* **Task goal**:
Answer with a number only: how many lines of the entries below contain the word "next"?

* **Working data**:
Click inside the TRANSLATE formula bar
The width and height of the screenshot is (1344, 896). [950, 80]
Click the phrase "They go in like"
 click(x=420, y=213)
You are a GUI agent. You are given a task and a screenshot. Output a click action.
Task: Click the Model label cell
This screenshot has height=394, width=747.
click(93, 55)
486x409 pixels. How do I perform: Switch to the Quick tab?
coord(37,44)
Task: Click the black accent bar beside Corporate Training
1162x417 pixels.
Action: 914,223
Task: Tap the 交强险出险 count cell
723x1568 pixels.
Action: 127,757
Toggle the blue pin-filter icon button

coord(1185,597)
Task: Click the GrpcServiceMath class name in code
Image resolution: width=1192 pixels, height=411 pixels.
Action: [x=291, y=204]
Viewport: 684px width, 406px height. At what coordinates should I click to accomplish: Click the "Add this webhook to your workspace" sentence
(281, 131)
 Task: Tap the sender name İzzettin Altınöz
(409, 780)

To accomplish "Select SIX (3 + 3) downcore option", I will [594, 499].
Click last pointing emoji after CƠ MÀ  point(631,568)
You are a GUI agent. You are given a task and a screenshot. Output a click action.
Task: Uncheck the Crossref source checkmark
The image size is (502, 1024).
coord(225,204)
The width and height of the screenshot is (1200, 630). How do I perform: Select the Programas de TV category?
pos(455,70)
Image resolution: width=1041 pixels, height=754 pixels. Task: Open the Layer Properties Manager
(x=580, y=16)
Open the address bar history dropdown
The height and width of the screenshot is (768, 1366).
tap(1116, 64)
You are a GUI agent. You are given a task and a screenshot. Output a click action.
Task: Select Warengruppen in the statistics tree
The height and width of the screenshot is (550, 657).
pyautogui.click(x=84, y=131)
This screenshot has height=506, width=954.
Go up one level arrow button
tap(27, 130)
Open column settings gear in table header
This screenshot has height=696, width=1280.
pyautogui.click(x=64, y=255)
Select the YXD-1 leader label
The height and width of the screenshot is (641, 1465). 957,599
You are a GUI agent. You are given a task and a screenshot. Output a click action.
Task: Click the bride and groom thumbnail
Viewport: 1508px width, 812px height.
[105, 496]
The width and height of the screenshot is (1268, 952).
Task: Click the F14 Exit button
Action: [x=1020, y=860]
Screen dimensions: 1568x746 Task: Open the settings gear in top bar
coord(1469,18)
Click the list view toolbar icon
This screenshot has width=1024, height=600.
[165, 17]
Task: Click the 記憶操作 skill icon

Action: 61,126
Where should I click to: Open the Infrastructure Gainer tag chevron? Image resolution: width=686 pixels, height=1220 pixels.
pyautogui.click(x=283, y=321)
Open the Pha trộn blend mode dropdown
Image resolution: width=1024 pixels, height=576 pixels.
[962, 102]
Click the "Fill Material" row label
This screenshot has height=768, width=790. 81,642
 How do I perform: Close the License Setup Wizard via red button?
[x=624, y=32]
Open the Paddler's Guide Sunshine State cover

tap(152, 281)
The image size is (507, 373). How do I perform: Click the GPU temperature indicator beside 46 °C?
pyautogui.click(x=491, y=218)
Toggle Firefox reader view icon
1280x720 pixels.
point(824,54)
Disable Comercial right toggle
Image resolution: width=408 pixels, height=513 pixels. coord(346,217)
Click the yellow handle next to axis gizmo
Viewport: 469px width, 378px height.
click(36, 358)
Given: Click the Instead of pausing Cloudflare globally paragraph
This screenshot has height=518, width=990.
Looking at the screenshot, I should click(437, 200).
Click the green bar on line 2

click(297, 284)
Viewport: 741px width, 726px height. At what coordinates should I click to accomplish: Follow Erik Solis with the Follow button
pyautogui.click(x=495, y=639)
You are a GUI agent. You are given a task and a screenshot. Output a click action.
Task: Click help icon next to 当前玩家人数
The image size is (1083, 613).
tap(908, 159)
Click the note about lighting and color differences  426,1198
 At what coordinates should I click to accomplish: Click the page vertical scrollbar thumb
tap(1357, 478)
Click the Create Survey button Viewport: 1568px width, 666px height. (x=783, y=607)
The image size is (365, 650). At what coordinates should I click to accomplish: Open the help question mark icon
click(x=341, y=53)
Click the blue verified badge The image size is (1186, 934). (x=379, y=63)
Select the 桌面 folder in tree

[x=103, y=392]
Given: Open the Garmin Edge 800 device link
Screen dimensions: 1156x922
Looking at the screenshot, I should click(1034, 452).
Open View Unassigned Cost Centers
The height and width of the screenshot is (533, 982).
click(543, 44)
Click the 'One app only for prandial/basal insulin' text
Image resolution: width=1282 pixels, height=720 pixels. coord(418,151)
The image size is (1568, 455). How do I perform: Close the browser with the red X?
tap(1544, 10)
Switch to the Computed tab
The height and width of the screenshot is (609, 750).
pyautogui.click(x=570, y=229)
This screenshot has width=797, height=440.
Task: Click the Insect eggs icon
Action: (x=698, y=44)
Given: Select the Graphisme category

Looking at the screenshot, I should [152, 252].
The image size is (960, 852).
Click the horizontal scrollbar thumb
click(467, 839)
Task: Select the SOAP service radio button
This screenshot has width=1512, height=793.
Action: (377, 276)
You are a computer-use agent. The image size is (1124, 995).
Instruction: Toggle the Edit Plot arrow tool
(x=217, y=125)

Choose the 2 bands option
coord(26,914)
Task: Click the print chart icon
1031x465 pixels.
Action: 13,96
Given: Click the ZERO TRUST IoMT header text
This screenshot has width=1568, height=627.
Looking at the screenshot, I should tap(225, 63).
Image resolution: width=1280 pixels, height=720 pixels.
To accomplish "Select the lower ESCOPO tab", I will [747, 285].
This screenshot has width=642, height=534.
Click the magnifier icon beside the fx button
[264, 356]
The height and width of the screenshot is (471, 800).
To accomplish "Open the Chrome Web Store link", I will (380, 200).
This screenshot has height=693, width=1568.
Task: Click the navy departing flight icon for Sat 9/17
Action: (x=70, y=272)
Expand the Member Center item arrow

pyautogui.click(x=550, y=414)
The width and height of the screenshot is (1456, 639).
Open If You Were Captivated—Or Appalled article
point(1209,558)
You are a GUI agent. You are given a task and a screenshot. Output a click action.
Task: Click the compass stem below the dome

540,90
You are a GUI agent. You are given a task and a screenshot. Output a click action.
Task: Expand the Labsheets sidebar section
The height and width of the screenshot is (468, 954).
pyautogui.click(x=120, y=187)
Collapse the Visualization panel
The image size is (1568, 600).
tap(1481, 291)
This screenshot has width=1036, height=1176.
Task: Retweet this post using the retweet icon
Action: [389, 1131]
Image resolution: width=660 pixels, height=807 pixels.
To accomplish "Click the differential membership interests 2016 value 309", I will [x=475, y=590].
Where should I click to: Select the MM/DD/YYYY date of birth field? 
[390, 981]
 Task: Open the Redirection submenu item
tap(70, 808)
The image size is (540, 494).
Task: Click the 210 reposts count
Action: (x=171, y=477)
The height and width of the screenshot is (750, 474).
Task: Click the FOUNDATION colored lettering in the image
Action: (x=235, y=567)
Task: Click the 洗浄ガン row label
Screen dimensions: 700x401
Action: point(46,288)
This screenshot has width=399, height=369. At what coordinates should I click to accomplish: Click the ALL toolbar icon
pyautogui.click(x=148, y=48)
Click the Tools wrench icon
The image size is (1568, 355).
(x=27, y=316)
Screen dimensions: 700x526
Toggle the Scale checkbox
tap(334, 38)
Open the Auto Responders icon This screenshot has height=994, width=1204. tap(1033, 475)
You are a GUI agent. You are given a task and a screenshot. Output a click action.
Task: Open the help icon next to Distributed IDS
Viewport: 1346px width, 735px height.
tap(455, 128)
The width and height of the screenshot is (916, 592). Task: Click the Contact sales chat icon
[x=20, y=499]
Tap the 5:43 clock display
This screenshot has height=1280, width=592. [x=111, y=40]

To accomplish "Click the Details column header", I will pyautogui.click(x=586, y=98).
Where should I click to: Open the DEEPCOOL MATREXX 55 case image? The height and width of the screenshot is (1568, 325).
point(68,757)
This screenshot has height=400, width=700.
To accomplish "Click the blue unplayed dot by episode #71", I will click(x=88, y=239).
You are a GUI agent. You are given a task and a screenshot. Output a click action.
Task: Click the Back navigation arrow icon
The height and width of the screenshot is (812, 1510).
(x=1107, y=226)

* **Solution to this exercise**:
3